Print exactly the lines from the one containing "You are a computer-use" through the last line of the entries below; the pictures stay out of the copy.

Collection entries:
☆ ☆ ☆ ☆ ☆

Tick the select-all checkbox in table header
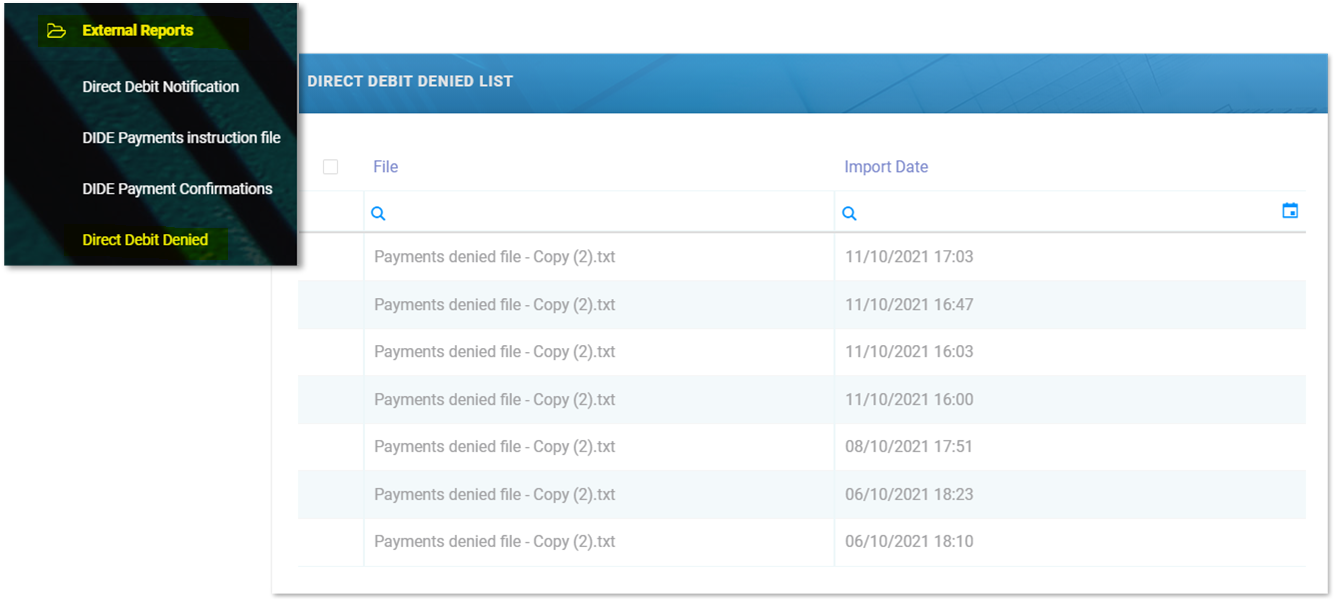pyautogui.click(x=330, y=167)
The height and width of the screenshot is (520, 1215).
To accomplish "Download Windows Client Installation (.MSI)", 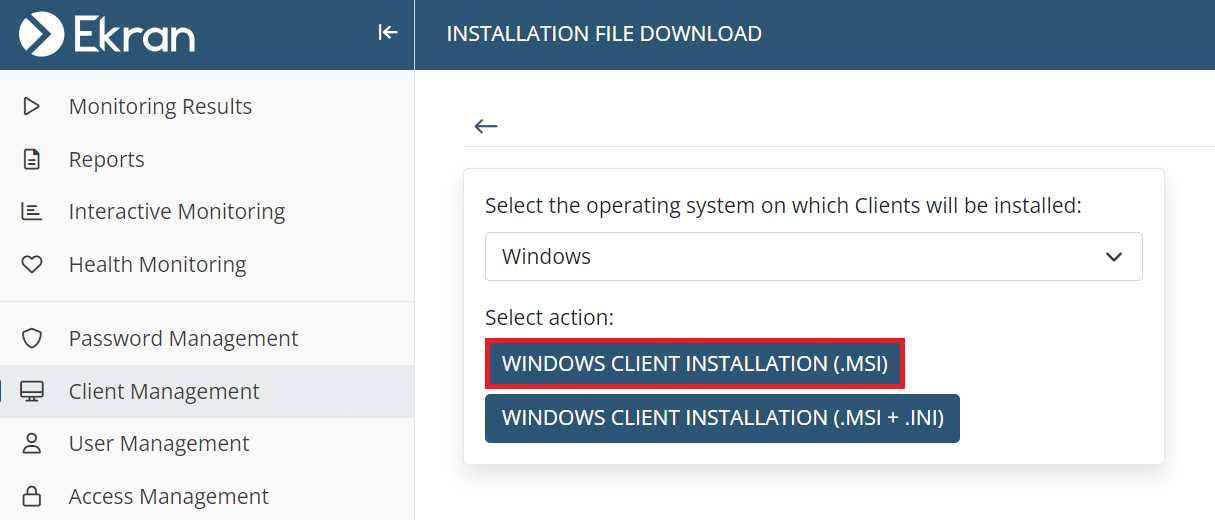I will pyautogui.click(x=695, y=364).
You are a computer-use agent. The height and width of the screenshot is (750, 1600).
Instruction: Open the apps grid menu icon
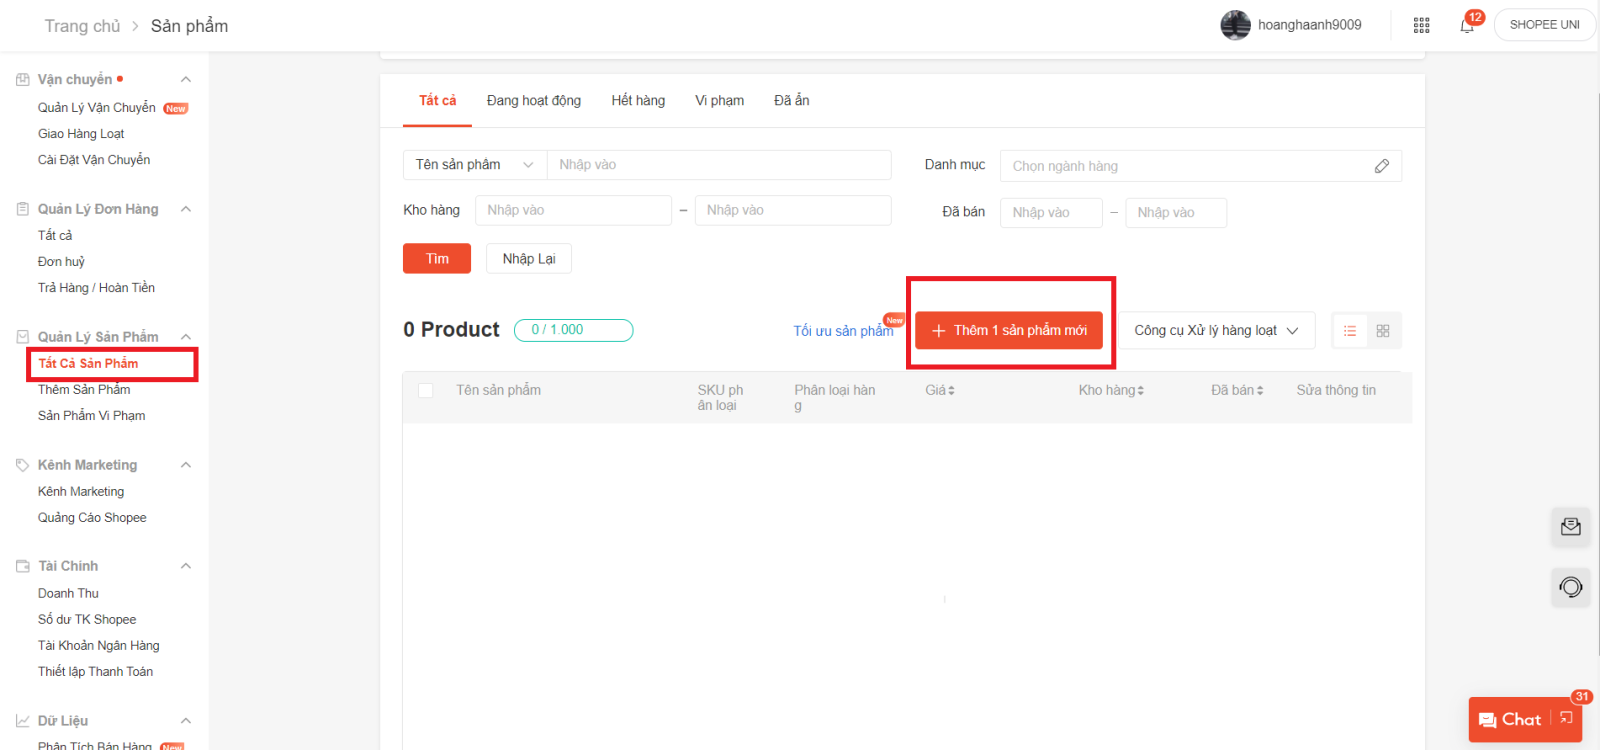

☆ ☆ ☆ ☆ ☆

PROBLEM SOLUTION:
You are a computer-use agent. The height and width of the screenshot is (750, 1600).
Instruction: Open the apps grid menu icon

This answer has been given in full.